Bali, pulau yang selama ini identik dengan surga pariwisata, kini menghadapi tantangan lingkungan yang semakin serius. Data dari Badan Riset dan Inovasi Nasional (BRIN) pada tahun 2021 menyebutkan bahwa sekitar 4.281 ton sampah dihasilkan setiap hari di Bali, dan lebih dari 50% di antaranya tidak terkelola dengan baik. Studi dari World Bank dan Pemerintah Indonesia pada 2021 juga menunjukkan bahwa sekitar 33.000 ton plastik bocor ke laut dari Bali setiap tahun, dan pariwisata disebut sebagai salah satu kontributor utama.

Di sisi timur Indonesia, Labuan Bajo yang dinobatkan sebagai salah satu destinasi super prioritas, menghadapi problem serupa.
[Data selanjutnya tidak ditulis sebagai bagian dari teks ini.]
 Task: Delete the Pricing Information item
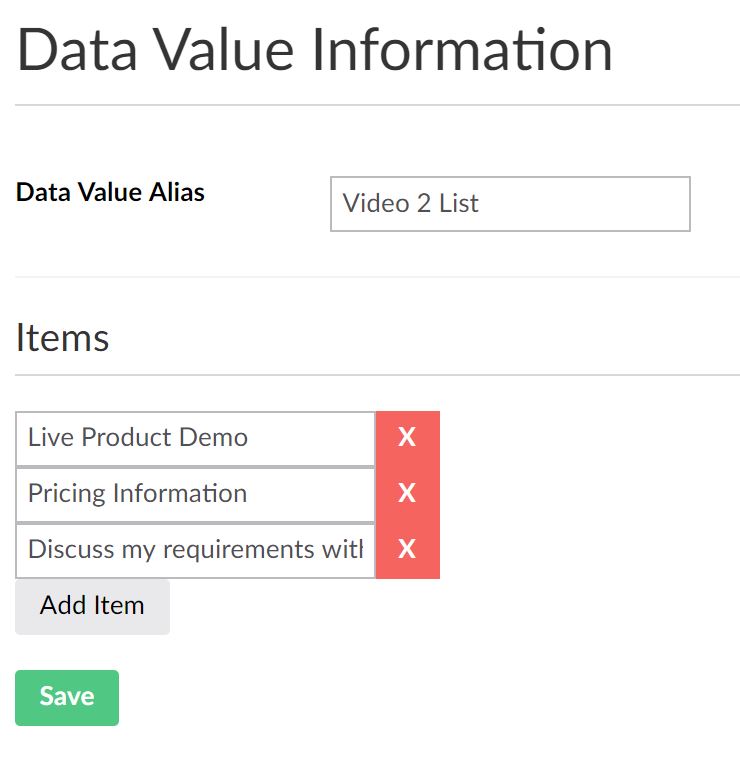tap(408, 495)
Menurut data dari Dinas Lingkungan Hidup Kabupaten Manggarai Barat (2023), sekitar 20-30 ton sampah dihasilkan setiap hari. Sampah botol kaca dan plastik menjadi tumpukan baru yang belum mampu ditangani oleh sistem pengelolaan yang tersedia. Kunjungan wisatawan yang meningkat tidak sejalan dengan kesiapan infrastruktur lingkungan yang ada.
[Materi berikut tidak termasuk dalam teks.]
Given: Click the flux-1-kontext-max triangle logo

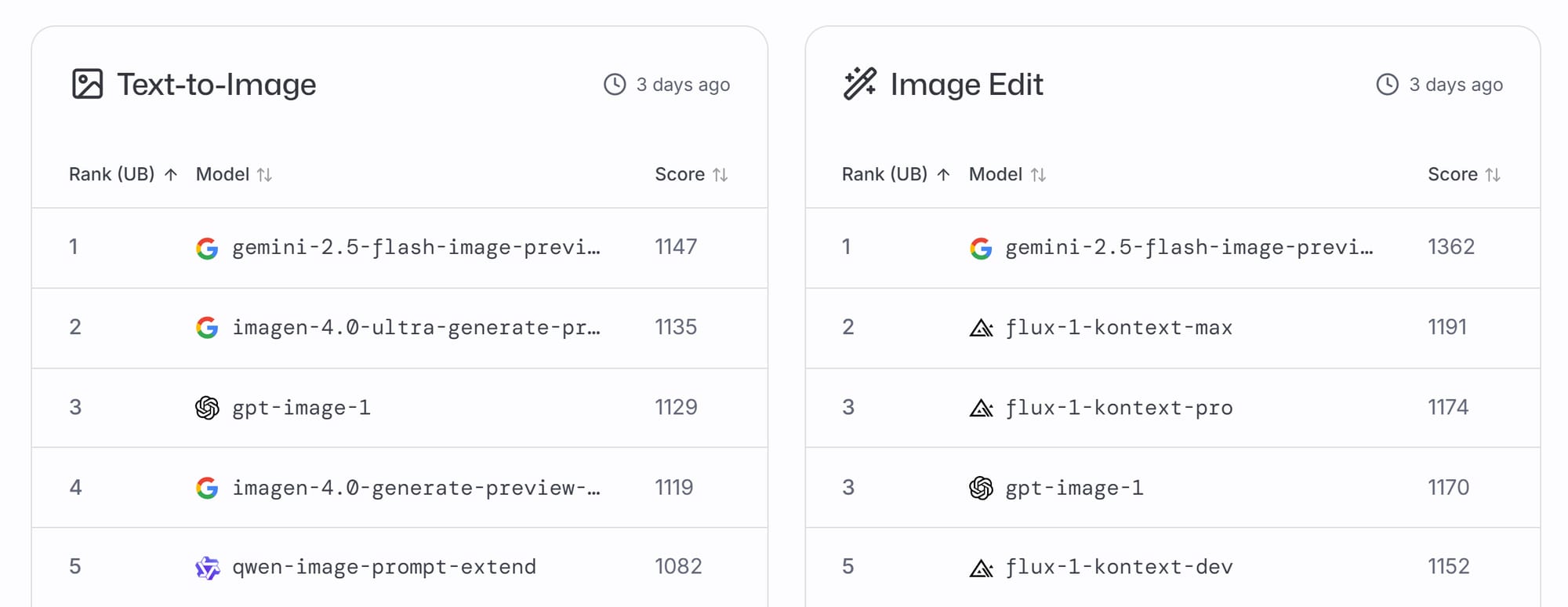Looking at the screenshot, I should click(981, 328).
Namun, masalah ini lebih dalam dari sekadar sampah. Masalah utamanya adalah ketidaksiapan sistemik menghadapi lonjakan wisata. Banyak destinasi wisata tidak memiliki sistem limbah yang memadai, jalan yang ramah lingkungan, atau aturan yang tegas terhadap wisatawan yang merusak alam. Pemerintah seringkali fokus pada pengembangan destinasi, tapi lupa pada perlindungan destinasi itu sendiri.

KLIK INI:  Kabar Baik, Lebih 50 Negara Mendeklarasikan Pariwisata Berkelanjutan

Tak hanya alam, budaya pun terancam. Pariwisata massal bisa menggusur identitas lokal. Banyak tradisi yang berubah menjadi tontonan, bukan lagi bagian dari kehidupan masyarakat sehari-hari. Masyarakat lokal, yang dulunya hidup beriringan dengan alam, kini didorong menjadi pelayan industri wisata. Perubahan ini terjadi begitu cepat, hingga seringkali mereka tak diberi ruang untuk berkata tidak.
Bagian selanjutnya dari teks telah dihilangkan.